Re: Possibly moving Debian services to a CDN
]] Lucas Nussbaum
> Thanks a lot for this status update. I'm very much in favor of exploring
> ways to make the Debian infrastructure easier to manage, and using
> a CDN sounds like a great way to do so. It's great that things worked
> out with Fastly (any plans for a more public announcement?).
I'd like to move some other bits over and get some of the technical
hurdles worked out first. Amongst those are the problems of ensuring
that downstream caches see a consistent view, whether we're talking
about sites such as planet (where the plan is to pull in images to be
served from the planet.d.o domain rather than from the blog posters
domain) or backports. The considerations that apply to backports
would also apply if/when we want to push the main archive through.
In short, the problem is as follows:
We have a static-master with the master copy of the web site. This tree
gets synced to a bunch of mirrors (currently three). In some cases, a
mirror might be unreachable, be down or otherwise not be updateable. If
it's not updated, we want to ensure that mirror is not used until it's
How we solve this problem is going to differ by CDN, but common to all
of them is we need tight control over timing to ensure users never
encounter out-of-sync mirrors.

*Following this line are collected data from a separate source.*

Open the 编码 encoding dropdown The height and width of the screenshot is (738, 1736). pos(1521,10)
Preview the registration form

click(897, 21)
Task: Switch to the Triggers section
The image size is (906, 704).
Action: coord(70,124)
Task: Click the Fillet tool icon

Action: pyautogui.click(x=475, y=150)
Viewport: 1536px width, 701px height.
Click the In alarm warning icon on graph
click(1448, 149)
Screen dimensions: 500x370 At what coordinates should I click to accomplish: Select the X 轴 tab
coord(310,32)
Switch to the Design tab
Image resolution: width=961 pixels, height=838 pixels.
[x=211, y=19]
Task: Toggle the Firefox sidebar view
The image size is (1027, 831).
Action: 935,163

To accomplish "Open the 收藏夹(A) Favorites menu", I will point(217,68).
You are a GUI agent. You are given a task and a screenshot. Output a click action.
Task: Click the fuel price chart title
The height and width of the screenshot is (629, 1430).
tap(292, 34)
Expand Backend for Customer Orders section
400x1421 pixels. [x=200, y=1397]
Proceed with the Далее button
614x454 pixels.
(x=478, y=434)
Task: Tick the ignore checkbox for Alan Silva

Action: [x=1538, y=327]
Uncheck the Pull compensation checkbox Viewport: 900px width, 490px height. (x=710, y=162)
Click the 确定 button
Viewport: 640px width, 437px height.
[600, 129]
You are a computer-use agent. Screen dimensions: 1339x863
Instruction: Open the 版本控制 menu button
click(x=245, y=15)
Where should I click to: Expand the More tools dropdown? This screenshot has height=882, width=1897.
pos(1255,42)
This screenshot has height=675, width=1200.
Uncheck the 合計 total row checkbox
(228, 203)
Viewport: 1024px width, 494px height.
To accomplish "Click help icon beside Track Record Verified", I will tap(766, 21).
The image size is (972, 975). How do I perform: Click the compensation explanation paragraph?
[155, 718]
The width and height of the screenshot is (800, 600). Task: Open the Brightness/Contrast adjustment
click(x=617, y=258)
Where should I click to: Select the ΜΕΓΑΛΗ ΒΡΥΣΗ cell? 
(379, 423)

I have some ideas how to do this for
Varnish-based CDNs, but I'm not sure how to solve it for some of the
other CDNs, so we'll need to talk to them.
> However, in , I raised one main non-technical concern that is not
> mentioned in your mail: I fear that, by moving to CDNs without ensuring
> that there are a sufficient number of CDN providers willing and able to
> support Debian, we could end up in a lock-in situation with a specific
> CDN provider (after all, there are not so many of them, and even a
> smaller number could be able to deal with our technical requirements).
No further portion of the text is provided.